> Exercise inputs:
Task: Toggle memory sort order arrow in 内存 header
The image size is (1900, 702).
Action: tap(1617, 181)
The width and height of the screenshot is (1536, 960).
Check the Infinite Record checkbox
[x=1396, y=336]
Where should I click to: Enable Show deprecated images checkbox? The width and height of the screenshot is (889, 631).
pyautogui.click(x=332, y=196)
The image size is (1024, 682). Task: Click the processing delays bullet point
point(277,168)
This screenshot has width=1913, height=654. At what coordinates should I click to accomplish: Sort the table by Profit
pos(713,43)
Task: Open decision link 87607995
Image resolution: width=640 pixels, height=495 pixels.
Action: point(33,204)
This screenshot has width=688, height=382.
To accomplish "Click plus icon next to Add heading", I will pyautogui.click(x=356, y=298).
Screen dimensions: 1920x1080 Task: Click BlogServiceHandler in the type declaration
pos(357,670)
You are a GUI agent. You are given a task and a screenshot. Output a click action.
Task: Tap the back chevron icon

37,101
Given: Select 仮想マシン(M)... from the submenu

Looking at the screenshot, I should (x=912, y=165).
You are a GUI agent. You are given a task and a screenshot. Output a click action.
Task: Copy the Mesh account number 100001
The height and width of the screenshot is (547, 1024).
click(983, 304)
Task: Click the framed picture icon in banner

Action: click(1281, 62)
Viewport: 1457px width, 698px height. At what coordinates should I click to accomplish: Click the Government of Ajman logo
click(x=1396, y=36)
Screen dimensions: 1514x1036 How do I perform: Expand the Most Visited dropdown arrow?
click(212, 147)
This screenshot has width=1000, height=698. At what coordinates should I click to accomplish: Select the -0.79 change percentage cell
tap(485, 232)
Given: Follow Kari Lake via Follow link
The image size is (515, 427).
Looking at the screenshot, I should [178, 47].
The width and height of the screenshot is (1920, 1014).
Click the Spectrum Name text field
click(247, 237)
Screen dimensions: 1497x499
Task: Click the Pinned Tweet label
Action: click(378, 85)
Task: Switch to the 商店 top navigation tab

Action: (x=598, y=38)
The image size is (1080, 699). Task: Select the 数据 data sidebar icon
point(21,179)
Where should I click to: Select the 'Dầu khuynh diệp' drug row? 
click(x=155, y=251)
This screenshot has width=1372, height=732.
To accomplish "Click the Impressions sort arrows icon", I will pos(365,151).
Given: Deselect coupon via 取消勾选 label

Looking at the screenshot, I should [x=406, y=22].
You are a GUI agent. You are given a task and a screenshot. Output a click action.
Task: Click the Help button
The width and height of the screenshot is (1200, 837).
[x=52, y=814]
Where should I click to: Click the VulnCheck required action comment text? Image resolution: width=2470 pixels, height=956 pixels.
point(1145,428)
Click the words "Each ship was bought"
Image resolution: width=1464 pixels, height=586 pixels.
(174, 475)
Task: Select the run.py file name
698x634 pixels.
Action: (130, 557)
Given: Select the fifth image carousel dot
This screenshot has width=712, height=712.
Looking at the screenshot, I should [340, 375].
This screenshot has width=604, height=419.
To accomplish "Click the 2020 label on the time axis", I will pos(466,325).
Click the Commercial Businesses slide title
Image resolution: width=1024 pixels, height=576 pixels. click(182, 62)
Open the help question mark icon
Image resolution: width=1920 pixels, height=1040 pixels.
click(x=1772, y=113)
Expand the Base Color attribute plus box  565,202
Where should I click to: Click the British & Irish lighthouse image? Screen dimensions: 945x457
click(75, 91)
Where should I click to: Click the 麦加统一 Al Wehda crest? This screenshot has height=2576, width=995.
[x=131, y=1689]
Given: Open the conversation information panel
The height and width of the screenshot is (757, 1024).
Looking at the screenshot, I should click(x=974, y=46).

> Try it:
What is the number of lines above that hold the string "Open"? Answer with that number alone.

> Written solution:
3